Nelayan, resiko dan kesendirian

        Entah apa yang selalu terbesit di dalam pikiran ini tentang nelayan yang aku temui di perjalanan selama pemancingan. Terutama yang memakai perahu kecil atau sampan. Tampaknya mereka begitu tegar. Bahkan juga ketika hujan mereka memakai setelan celana dan baju hujan, ada juga tanpa baju hujan, tegar bak batu karang mencari rezeki. Dalam perahu tersebut biasanya 2 orang, beberapa hanya satu orang dan ada satu sampan tiga orang. Kenapa mereka memilih profesi tersebut menjadi pertanyaan yang kusimpan yang belum ada kesempatan yang tepat dan orang yang tepat untuk kutanyakan. Padahal resiko pekerjaan mereka begitu besar.
        Atau kadang-kadang aku berpikir apakah mereka para nelayan bisa berteman akrab  dengan mereka yang bertani dan jauh dari laut. Mereka punya karakter yang berbeda. Atau ada dugaan jika para nelayan itu adalah orang-orang yang tidak suka dengan kebisingan suara manusia atau persaingan sikut menyikut antar sesama manusia. Mereka mencari rezeki yang ada di dalam air dan di perut bumi. Mereka sering mendapatkan ikan enak dan mahal tetapi rumah mereka seringnya tidak lebih baik dari penduduk yang lebih pedalaman. Padahal Indonesia punya garis pantai terpanjang di dunia dengan karunia ikan yang begitu melimpah. Aku hanya berharap kehidupan nelayan lebih sejahtera, beralih dari cara tradisional ke penggunaan alat modern dan juga menjadi poros pangan di negara maritim ini.  

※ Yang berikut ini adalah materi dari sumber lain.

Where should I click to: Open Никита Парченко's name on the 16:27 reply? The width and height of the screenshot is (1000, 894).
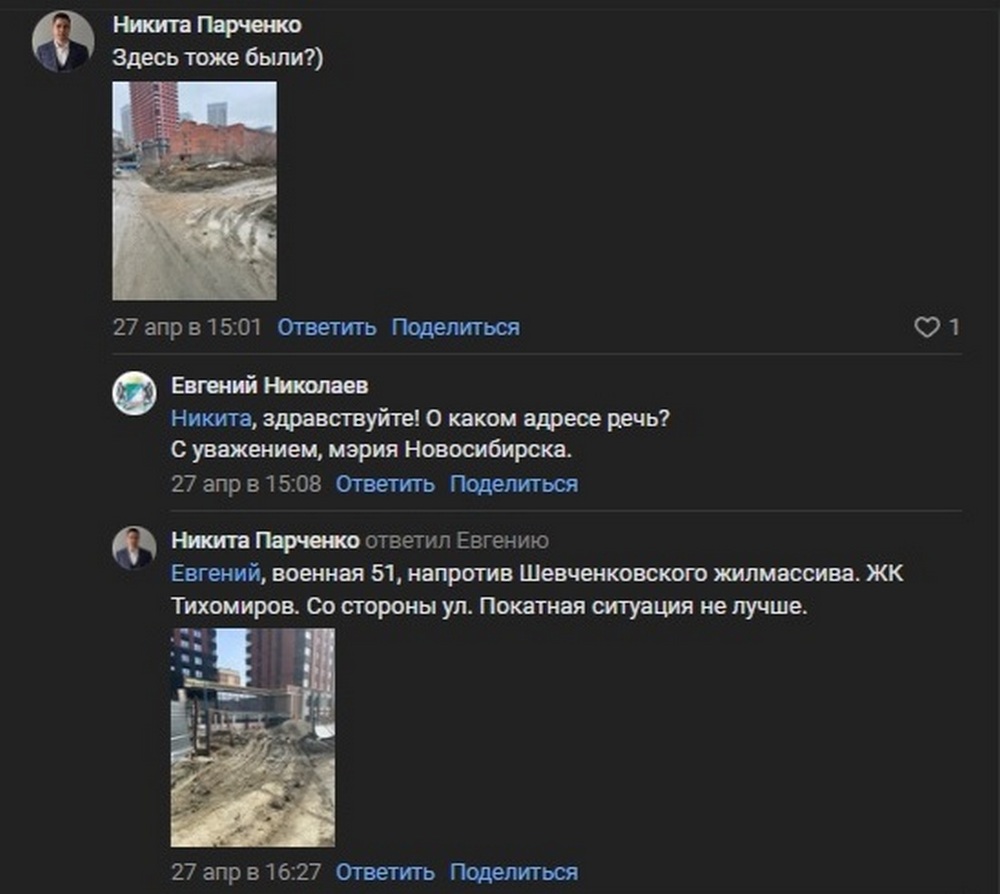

        Paling tidak, dengan adanya kegiatan memancing ini kita bisa lebih mengenal indahnya alam ciptaan Yang Maha Kuasa, liburan dengan kualitas yang baik, dan juga lebih berempati terhadap mereka yang menggantungkan hidupnya dari hasil laut. So, siapkan diri kita, mental dan kubutuhan untuk mengarungi indahnya laut dan kandungan di dalamnya. Memancing di laut juga bisa sebagai salah satu pembuktian bahwa rasa takut hanya sebagian kecil dalam diri kita. Akan tetapi memancing bukanlah pelarian yang baik jika ada masalah rumah tangga. Selanjutnya liburan apa lagi yang menantang..!!! Mungkin berenang melintasi selat antara Iboih Sabang dan Pulau Rubiah boleh jadi pilihan yang menyenangkan. Mau ikut...!!!!